What area of diabetes research does your project cover? What role will this particular project play in preventing, treating and/or curing diabetes?
This research seeks to understand the role epigenetics plays in beta cell development. Epigenetics refers to heritable alterations in the genome that do not involve base pair mutations or changes in the primary structure of DNA. Such non-DNA based changes can profoundly influence gene expression profiles, and therefore fates of cells during differentiation and development. We specifically wish to understand if these types of alterations to the genome, focused on several key genes, affect how human pluripotent stem cells are able to or not able to become insulin-secreting beta cells in culture. The results derived from these experiments may enlighten our future ability to generate glucose-responsive mature beta cells from pluripotent stem cells, like induced pluripotent stem cells (iPSCs). This may ultimately provide a better long-term beta cell replacement therapy for insulin-deficient patients with Type 1 and Type 2 diabetes without the need for chronic immunosuppressive medications.
If a person with diabetes were to ask you how your project will help them in the future, how would you respond?
These experiments should teach us whether epigenetic changes in cells from our body affect the ability of pluripotent stem cells derived from them to become glucose-responsive, insulin-producing beta cells. If we have a better understanding of the role that epigenetic changes might play in gene activation and cell fates, then we can better manipulate pluripotent stem cells to our advantage to produce beta cells that can be used to replace lost beta cells for patients with Type 1 and Type 2 diabetes. Progress in this area will be highly relevant to both cell replacement therapies and to beta cell regeneration efforts.
Why is it important for you, personally, to become involved in diabetes research? What role will this award play in your research efforts?
The proportion of the US population affected by diabetes is increasing at alarming rates. In some regions, more than 10% of the population is affected. Therapies which can achieve perfect glycemic control with minimal morbidity are urgently needed for patients to forestall the secondary complications which are so prevalent, costly and life-threatening. This research has direct translational potential to influence diabetes care for many millions of afflicted individuals.

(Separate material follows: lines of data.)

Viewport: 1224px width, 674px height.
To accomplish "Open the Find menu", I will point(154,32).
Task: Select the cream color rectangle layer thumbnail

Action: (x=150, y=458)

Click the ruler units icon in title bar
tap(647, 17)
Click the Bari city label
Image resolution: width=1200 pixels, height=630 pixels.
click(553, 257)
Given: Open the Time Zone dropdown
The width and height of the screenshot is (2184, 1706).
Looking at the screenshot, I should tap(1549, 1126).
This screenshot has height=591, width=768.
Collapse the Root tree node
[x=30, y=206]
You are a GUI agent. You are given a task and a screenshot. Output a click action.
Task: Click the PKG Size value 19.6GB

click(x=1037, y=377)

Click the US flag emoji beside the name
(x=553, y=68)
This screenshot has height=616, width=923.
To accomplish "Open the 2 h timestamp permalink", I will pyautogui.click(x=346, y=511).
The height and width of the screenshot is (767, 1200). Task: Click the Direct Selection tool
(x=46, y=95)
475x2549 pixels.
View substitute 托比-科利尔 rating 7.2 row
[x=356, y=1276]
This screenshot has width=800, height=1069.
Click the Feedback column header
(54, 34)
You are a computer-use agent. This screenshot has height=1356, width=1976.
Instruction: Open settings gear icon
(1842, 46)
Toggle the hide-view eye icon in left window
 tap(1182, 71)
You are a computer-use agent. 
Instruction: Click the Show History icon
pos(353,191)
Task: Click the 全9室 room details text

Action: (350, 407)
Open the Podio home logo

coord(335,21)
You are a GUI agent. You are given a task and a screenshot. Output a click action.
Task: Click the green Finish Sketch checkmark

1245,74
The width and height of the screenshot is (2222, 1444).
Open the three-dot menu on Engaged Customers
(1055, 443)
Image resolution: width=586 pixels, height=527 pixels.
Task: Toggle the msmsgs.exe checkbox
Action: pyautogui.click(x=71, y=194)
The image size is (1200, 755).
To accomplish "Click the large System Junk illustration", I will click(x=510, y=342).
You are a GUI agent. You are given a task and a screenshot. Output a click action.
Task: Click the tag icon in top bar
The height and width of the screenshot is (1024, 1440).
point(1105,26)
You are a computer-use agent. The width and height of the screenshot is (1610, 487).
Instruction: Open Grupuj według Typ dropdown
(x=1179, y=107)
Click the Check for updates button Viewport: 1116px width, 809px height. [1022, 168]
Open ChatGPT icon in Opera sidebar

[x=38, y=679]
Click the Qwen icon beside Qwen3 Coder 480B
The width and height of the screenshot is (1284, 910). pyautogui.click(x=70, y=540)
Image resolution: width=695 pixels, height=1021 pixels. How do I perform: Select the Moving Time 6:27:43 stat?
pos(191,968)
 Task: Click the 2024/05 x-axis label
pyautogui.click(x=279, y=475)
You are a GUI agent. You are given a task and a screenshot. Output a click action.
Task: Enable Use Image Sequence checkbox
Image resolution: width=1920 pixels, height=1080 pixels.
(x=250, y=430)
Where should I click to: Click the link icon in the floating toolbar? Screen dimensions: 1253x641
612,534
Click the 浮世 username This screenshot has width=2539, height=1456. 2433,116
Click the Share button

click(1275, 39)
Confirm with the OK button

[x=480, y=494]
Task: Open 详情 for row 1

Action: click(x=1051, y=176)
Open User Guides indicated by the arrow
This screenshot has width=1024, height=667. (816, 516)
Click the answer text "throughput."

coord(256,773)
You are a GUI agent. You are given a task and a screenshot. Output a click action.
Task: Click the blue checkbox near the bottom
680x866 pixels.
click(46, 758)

This innovative award allows us to ask some preliminary questions which may stimulate more in depth analysis and generate new hypotheses. To some extent this award also allows our laboratory to explore a new potential explanation for the widely observed finding of insufficient pluripotent stem cell to beta cell differentiation in culture.
In what direction do you see the future of diabetes research going?
These studies may define some of the epigenetic mechanisms regulating beta cell formation and maturation genes during beta cell development from stem cells. While we hope to make important discoveries, it is anticipated that these studies will only 'scratch the surface' of our understanding of the critical epigenetic changes that are involved in the beta cell development process. More studies with more advanced reagents will likely be needed. As it is largely epigenetics that determines the differentiation state of cells, there is no doubt that a better understanding of the epigenetic state of cells at various times in development and the mechanisms directing these alterations will be essential to future progress in both cell replacement therapies and to beta cell regeneration efforts.